**Stated goal**
Write the next part of the forum discussion about BPE subword segmentation, starting right after its final comment.
:: Text passage ::
The code for the BPE paper is available here https://github.com/rsennrich/subword-nmt. I looked at it with the intention of playing with it, but ran into these issues:

  • They only do the merging of characters within a word. I think it would be interesting to do it over the entire tex and see what you gett; I think it sometimes makes sense to segment across word boundaries after all e.g. "of the" in English and "du" in French.
  • Their implementation can't readily be adapted to this case because they perform the merging of tokens using a regular expression, which would be linear in the length of the string you're trying to merge over.

So I spent yesterday and today re-implementing a more flexible version of BPE. Took some effort, but it can be done cleanly with a doubly linked list and bounded priority queues. (The problem can go straight into an algorithms course.) I'll try to clean it up and make a PR before I leave this weekend.

— You are receiving this because you commented. Reply to this email directly or view it on GitHub https://github.com/bartvm/nmt/issues/64#issuecomment-200944199

JinseokNam commented 8 years ago

It would be nice if we could meet up in the morning.

aalmah commented 8 years ago

Tomorrow morning sounds good to me.

I am not sure what you mean by minimizing globally and maximizing locally. Is it about minimizing the number of segments on average and maximizing the number of examples per token locally, meaning that you don't want to have tokens with very few examples (some kind of pruning would help here).

Another thing, why do you think objective 4 is important to optimize?

bartvm commented 8 years ago

Yup, that's exactly what I mean. There's a trade-off because you want to minimize the number of segments to make the problem easier, but you want many examples for each segment in order to learn good embeddings.

I can't give a clear mathematical reason for why (iv) is important, it's more of an intuition I guess. The string length of the dictionary is a measure of how much redundancy there is (i.e. the same sets of characters being part of multiple tokens). This reduces the number of examples you can learn from.

It's related to (iii) as well. Consider the example of abcab which can be segmented as abc|ab or as ab|c|ab. If you want to argue that ab|c|ab is better I can only think of two things: The dictionary is smaller (3 vs. 5 characters) and the (average) frequency is higher (2 and 1 instead of 1 and 1). You could maybe optimize either measure, whichever is easier...

aalmah commented 8 years ago

Thanks for the clarification. I am wondering if there's an important thing missing in BPE, which is that you segment the words regardless of having any meaning. I't would make more sense to me to have sub-words that have meaning, rather than a random word fragment which happens to be frequent in the data.

bartvm commented 8 years ago

How would you define "meaning" though without an algorithm that knows the morphology of every language out there?

aalmah commented 8 years ago

That's the problem you're right.

aalmah commented 8 years ago

I know there's Morfessor, which is supposed to learn that, but Cho ones mentioned it performs worse than BPE

bartvm commented 8 years ago

Yeah, it's maybe worth looking into the details of what they do a bit more. I think it uses statistics as well, but it has some very basic grammar rules hardcoded. No idea what they are though...

bartvm commented 8 years ago

Other crazy idea, but no idea if this is feasible: Find the segmentation that optimises the performance of a language model. This could work if we can easily re-score a validation set with an n-gram language model after merging. If you merge too much, you'll start overfitting your training set, and you'd expect the drop in training samples to actually hurt your scores.
:::
:: Supplied material ::
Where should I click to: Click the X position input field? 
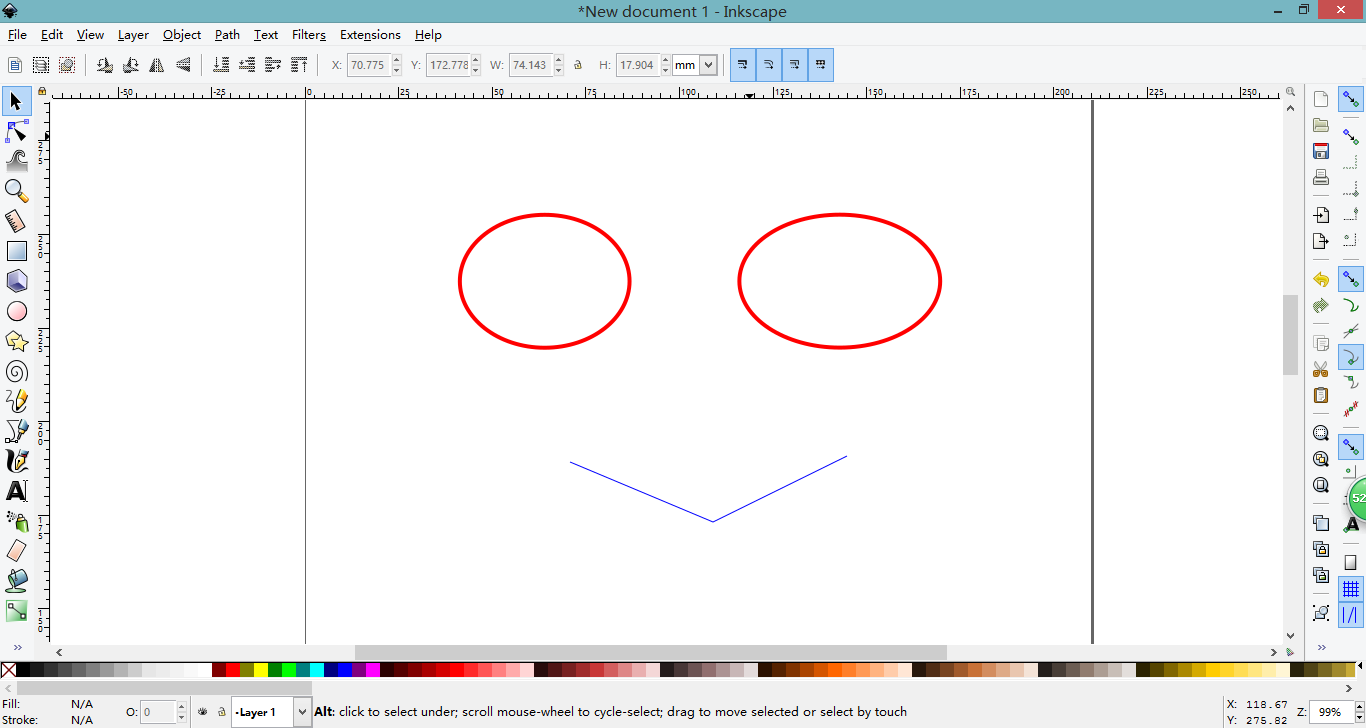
:::
**Answer to the problem**
I guess you'd be using the n-gram model almost as a proxy to determine how easy the text will be for the encoder to parse. The downside of that is that the sweet spot might lie elsewhere (neural approaches need more samples to learn good embeddings).

bartvm commented 8 years ago

I just got to the lab, but I'll have to leave before noon at the latest. If anyone still wants to talk about it this morning let me know (the lab is awfully empty), otherwise we can talk about it after Easter.

anirudh9119 commented 8 years ago

I just got up, and I woud be late to the lab, i.e around 12:30 - 1 or so, So Probably after Easter! Happy Ester! :) And Enjoy hikiing!

On Fri, Mar 25, 2016 at 10:11 AM, Bart van Merriënboer < notifications@github.com> wrote:

I just got to the lab, but I'll have to leave before noon at the latest. If anyone still wants to talk about it this morning let me know (the lab is awfully empty), otherwise we can talk about it after Easter.

— You are receiving this because you commented. Reply to this email directly or view it on GitHub https://github.com/bartvm/nmt/issues/64#issuecomment-201297962

bartvm commented 8 years ago

A graph to support the idea of pruning: After 10,000 mergers with BPE this shows how frequent a token is in the final segmentation as a function of the merge step that created it. There's a clear upper bound of course (because the frequency of a new, merged token cannot be bigger than the frequency of the pair that created it, which decreases at each step, and further mergers can only reduce the frequency of that merged token further). More interestingly though, there are many, many tokens that were added early on but that have few examples in the final segmentation.

download

One more thing to note about subword segmentation that I thought about: The general approach seems to be to segment your training data once, and train on that. However, there are many segmentations possible. Wouldn't it be much better to sample a new segmentation of the sentence (using e.g. the token frequency) each time? This way you sidestep a large part of the problem: Instead of throwing out training examples by merging subword units into a larger unit, you train your model to deal with both the smaller and larger ones.

What to do at test time isn't entirely clear then; you might want to try out separate segmentations and select the one with the highest likelihood according to your model?

anirudh9119 commented 8 years ago

Any one free for talking about something ?

Thanks,

On Fri, Mar 25, 2016 at 12:05 PM, Bart van Merriënboer < notifications@github.com> wrote:

A graph to support the idea of pruning: After 10,000 mergers with BPE this shows how frequent a token is in the final segmentation as a function of the merge step that created it. There's a clear upper bound of course (because the frequency of a new, merged token cannot be bigger than the frequency of the pair that created it, which decreases at each step, and further mergers can only reduce the frequency of that pair). More interestingly though, there are many, many tokens that were added early on but that have few examples in the final segmentation.

[image: download] https://cloud.githubusercontent.com/assets/2299595/14047718/ea03999c-f27f-11e5-9255-0c58a14c3e23.png

One more thing to note about subword segmentation that I thought about: The general approach seems to be to segment your training data once, and train on that. However, there are many segmentations possible. Wouldn't it be much better to sample a new segmentation of the sentence (using e.g. the token frequency) each time? This way you sidestep a large part of the problem: Instead of throwing out training examples by merging subword units into a larger unit, you train your model to deal with both the smaller and larger ones.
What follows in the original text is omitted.